Задание - Перечислите всех людей, кроме самого Гёте, которые названы в тексте о теории цвета Гёте.

Фрагмент текста -
Физика его влекла более всего. Он очень пристрастно относился к своим работам в области оптики. Правда, ему не удалось открыть тайну голубизны неба, перламутра утренних и вечерних зорь. Этого не сделал ни Ньютон, ни лорд Рэлей, занявшийся той же проблемой после Ньютона и Гёте. Эта загадка обрела ясность лишь в нашем веке благодаря работам советского академика Мандельштама. Но во времена Гёте никто не подозревал, насколько этот вопрос сложен.
В оптике Гёте считал свою работу безапелляционной. Его современники так не думали, и это было источником страдания для честолюбивого и привыкшего во всём быть первым Гёте.
В чём же была слабость гётевской теории цвета? Она, увы, не была ни точной, ни убедительной — осталась на уровне ощущения. Она не подсказала ни одного количественного определения световых явлений, не поддавалась математической интерпретации, не подчинялась объективной логике. Да Гёте и не пытался облечь её в математическую форму: он этого просто не умел. И сознавал это. Он писал (правда, по другому поводу: в ответ на письмо минералога Наумана, приславшего ему своё сочинение по кристаллографии): «Ваша рукопись пришла в весьма удобное время, и я тотчас же принялся за неё и прочёл с удовольствием до стр. 45. Но здесь я очутился у предела, указанного богом и природой моей индивидуальности.
Я ограничен словом, речью и образом в теснейшем смысле и совершенно не способен обращаться в какой бы то ни было форме с цифрами и знаками, которыми высокоодарённые умы легко владеют».
Гёте не огорчался своей математической неполноценностью, он считал, что кто-нибудь из молодых матема —
тиков дополнит его систему и придаст ей необходимую законченность. Но молодые с этим не торопились. Они были заняты более глобальным делом — пересмотром взглядов на природу света. Начало XIX столетия — кульминация борьбы между корпускулярной и волновой теориями света. Волновая теория лидировала и вносила всё большую ясность в вопрос о природе света, в частности цвета, и гётевские рассуждения на этот счёт выглядели более чем наивными на фоне нового развития оптики.
Но Гёте не думал их пересматривать. Надежду на поддержку возбудило в нём начинание Петербургской академии наук, которая в 1826 году объявила конкурс на соискание премии за работу по сравнению достоинств различных оптических теорий. Этот конкурс выявил много новых имён, маститый Гёте проиграл и здесь. Его теорию никто не защищал.
Петербургская академия наук в вопросах оптики опиралась на авторитет своего члена, академика Эйлера, который одним из первых применил волновую теорию света для объяснения цвета. Ещё в 1746 году Эйлер опубликовал работу «Новая теория света и цветов», где объяснял связь цвета с длиной волны света. Он утверждал, что максимальная длина волны соответствует красным лучам, минимальная — фиолетовым. Это справедливо по сей день.
Волновая теория света резко изменила взгляды физиков на природу цвета. Но это осталось за пределами интересов Гёте.

Предоставленные записи -

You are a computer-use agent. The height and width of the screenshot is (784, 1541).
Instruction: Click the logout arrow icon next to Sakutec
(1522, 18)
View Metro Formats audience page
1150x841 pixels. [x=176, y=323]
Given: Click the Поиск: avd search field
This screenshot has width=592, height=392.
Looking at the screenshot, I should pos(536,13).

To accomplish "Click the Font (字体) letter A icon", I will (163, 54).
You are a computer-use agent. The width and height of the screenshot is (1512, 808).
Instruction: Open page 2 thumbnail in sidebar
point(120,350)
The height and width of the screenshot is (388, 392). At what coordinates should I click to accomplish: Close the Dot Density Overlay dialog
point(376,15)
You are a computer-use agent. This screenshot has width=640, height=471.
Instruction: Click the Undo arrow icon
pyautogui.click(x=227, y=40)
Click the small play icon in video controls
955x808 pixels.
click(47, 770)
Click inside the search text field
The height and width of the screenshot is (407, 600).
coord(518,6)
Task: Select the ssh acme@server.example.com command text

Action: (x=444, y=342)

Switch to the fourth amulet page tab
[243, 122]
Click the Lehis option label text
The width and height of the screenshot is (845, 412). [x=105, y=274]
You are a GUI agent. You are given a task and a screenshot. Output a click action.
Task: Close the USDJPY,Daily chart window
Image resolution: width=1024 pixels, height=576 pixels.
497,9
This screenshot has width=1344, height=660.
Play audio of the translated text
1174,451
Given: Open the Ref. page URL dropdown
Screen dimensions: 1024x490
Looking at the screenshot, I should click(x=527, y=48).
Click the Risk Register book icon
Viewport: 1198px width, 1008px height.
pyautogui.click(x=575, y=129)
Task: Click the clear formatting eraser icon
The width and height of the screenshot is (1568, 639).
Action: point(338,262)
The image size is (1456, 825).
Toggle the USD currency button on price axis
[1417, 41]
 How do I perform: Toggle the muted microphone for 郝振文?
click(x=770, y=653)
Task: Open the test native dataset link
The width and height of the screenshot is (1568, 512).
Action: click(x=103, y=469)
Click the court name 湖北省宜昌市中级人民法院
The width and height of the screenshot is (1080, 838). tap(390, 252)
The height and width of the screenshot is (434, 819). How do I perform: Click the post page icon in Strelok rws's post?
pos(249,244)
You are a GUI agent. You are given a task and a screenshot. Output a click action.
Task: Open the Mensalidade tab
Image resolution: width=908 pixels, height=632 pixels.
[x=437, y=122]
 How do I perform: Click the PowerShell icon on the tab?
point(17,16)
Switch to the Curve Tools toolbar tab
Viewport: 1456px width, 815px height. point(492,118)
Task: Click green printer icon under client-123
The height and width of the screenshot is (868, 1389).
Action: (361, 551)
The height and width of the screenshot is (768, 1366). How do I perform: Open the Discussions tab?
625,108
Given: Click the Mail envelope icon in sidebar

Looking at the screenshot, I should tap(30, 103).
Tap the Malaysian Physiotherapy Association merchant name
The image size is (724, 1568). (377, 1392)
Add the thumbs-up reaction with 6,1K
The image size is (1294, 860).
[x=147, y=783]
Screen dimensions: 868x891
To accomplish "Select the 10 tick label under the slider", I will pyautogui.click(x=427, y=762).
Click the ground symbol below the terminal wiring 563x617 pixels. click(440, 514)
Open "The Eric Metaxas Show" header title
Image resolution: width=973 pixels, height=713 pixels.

Ответ к заданию - Ньютон, лорд Рэлей, академик Мандельштам, минералог Науман, академик Эйлер.